▶ [Problem to solve]: Read the data, and whenever a line holds the word "width", report that line.
[[ Supplied material open ]]
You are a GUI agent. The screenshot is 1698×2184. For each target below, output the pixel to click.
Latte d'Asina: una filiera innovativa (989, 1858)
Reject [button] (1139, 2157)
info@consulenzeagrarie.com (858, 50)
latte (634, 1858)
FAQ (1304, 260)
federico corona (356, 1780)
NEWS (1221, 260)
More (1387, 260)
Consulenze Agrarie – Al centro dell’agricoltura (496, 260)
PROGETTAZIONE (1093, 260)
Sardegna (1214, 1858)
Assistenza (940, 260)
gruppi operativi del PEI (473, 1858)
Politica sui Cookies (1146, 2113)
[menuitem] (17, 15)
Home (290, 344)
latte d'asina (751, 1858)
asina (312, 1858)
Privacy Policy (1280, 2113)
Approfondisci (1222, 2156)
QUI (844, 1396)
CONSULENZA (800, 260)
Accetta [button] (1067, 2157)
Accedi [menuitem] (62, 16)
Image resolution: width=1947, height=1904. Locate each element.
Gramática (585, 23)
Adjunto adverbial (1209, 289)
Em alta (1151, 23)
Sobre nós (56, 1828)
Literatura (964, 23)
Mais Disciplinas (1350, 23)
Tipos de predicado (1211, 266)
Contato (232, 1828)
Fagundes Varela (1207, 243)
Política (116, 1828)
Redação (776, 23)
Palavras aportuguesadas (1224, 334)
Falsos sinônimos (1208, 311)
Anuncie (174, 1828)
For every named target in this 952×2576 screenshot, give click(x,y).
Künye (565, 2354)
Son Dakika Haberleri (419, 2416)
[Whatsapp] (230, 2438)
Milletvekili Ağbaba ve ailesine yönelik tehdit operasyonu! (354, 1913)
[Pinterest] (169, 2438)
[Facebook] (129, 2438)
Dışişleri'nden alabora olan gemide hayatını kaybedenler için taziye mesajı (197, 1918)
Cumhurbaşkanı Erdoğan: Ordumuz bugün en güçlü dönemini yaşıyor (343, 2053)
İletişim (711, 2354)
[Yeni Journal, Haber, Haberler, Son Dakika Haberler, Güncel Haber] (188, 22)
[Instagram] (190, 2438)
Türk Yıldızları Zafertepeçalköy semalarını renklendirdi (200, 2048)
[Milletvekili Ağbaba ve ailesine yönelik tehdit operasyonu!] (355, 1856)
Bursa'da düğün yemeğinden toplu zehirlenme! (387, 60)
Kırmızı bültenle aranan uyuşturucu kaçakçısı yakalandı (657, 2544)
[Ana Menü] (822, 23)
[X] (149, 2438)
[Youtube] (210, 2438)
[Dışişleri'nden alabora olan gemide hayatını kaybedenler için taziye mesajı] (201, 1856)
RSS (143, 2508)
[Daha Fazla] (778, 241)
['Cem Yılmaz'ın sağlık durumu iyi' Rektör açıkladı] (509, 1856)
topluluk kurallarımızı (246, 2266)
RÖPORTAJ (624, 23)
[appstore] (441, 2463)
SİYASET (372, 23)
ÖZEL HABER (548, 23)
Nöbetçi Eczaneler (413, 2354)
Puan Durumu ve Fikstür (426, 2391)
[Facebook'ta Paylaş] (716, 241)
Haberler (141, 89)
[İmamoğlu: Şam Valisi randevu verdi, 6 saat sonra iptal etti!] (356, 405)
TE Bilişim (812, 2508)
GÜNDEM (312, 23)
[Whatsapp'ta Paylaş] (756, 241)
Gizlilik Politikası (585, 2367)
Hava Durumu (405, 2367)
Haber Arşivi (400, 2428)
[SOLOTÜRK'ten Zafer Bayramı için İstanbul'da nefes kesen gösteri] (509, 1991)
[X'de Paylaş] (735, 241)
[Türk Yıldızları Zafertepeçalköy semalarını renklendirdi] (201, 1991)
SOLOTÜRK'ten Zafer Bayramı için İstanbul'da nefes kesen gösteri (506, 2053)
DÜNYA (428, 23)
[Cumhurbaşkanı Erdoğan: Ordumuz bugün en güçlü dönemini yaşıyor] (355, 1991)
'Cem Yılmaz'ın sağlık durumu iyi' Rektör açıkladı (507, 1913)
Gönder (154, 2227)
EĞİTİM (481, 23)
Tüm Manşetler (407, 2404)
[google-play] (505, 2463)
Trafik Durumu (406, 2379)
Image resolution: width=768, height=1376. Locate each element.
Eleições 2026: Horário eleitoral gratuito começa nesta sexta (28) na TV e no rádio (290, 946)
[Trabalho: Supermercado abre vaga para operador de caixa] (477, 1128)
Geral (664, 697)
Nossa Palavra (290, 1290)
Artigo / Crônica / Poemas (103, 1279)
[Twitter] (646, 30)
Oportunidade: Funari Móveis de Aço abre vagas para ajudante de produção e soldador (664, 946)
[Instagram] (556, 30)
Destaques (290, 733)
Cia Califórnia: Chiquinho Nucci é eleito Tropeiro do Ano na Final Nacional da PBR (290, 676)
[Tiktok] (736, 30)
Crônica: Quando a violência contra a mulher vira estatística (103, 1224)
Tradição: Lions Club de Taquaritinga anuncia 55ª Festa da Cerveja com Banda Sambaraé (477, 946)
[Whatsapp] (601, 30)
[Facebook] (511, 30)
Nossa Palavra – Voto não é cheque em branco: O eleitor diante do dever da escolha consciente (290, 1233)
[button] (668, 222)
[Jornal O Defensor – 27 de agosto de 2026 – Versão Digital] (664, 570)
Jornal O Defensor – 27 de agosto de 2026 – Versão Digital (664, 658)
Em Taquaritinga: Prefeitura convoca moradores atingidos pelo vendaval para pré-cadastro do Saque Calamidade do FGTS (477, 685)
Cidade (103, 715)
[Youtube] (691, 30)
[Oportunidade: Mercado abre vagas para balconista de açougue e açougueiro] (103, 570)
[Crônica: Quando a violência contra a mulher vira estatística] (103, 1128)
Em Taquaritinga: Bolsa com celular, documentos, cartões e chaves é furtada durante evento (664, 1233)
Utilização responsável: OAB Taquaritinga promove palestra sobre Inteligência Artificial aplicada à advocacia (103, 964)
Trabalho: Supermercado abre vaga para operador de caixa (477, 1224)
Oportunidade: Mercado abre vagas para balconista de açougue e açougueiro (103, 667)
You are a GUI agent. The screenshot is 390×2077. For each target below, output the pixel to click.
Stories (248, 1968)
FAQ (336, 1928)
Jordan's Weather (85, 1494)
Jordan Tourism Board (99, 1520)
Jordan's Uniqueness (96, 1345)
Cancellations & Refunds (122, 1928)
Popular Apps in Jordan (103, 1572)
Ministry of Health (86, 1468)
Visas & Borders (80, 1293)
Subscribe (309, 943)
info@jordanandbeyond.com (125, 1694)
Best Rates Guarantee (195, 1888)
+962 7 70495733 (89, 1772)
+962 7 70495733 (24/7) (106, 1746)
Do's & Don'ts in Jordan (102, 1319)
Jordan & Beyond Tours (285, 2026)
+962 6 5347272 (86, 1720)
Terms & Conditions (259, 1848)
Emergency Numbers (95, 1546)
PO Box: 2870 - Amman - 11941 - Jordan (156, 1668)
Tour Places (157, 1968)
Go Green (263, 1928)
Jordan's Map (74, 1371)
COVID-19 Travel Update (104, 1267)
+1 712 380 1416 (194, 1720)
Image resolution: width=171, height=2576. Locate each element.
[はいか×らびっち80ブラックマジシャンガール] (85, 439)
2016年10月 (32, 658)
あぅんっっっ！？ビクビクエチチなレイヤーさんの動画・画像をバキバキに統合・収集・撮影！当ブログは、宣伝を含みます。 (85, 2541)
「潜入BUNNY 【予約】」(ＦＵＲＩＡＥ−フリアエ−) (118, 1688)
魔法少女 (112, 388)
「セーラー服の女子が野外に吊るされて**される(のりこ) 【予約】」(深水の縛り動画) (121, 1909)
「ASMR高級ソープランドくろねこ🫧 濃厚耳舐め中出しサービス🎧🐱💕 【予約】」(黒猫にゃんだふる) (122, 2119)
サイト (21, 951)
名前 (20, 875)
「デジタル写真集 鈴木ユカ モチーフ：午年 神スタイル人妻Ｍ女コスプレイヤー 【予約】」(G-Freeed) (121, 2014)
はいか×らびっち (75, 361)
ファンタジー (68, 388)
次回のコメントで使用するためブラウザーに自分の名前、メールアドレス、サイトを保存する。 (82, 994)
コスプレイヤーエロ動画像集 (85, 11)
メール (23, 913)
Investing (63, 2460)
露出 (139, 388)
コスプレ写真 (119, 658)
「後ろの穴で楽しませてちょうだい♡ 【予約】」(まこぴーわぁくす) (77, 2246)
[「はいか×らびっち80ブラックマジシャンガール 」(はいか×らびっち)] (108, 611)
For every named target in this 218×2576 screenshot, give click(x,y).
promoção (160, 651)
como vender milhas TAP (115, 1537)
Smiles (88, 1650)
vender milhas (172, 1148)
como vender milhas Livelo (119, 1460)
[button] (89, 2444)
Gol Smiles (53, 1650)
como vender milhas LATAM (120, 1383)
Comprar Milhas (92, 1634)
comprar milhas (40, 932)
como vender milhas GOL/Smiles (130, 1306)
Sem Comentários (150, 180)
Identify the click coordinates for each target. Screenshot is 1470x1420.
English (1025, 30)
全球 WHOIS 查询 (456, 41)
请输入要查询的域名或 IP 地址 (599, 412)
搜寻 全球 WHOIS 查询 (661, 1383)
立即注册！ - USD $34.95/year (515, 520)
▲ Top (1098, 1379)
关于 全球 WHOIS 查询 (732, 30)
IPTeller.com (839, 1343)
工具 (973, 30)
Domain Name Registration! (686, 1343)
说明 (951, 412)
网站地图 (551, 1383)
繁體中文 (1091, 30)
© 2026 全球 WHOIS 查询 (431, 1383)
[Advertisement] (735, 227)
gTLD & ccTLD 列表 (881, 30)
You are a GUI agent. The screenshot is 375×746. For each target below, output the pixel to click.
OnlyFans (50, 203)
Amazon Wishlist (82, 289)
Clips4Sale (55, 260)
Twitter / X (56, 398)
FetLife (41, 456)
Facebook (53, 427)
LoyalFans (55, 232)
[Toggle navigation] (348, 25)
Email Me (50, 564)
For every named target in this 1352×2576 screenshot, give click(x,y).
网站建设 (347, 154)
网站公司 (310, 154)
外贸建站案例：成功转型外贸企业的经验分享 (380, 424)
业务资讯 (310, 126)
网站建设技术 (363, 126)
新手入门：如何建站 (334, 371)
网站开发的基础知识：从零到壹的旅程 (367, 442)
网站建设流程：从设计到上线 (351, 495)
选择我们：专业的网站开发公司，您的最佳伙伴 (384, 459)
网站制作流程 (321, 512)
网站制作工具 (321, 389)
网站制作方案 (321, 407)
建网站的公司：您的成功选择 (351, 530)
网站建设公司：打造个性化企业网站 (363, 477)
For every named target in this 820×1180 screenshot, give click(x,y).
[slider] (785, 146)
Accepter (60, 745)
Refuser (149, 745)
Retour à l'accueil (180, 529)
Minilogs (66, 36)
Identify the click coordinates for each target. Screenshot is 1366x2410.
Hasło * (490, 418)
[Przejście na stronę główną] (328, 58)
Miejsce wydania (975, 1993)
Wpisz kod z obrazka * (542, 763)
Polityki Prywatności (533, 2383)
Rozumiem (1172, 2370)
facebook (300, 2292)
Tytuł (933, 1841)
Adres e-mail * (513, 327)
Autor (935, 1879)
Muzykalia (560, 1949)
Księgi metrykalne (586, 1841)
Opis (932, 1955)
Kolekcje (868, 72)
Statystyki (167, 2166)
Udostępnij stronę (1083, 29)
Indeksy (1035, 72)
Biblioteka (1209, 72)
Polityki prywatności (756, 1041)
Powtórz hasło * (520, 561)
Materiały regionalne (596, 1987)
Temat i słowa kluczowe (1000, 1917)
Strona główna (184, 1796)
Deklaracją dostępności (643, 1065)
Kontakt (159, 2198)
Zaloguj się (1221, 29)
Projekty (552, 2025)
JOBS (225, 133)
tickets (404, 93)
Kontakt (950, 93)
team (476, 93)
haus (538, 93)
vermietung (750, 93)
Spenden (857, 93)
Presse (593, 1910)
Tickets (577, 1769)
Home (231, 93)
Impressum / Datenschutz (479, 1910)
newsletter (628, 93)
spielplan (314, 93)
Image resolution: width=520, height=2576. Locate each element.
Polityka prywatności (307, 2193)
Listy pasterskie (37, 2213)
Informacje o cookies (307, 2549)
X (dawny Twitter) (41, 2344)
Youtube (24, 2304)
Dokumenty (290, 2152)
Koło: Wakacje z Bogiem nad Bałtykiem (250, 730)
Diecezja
[[ Supplied material closed ]]
▶ [The completed task]:
Image resolution: width=1947, height=1904. Locate each element.
Image resolution: width=768, height=1376. Locate each element.
Image resolution: width=171, height=2576. Locate each element.
Image resolution: width=520, height=2576. Locate each element.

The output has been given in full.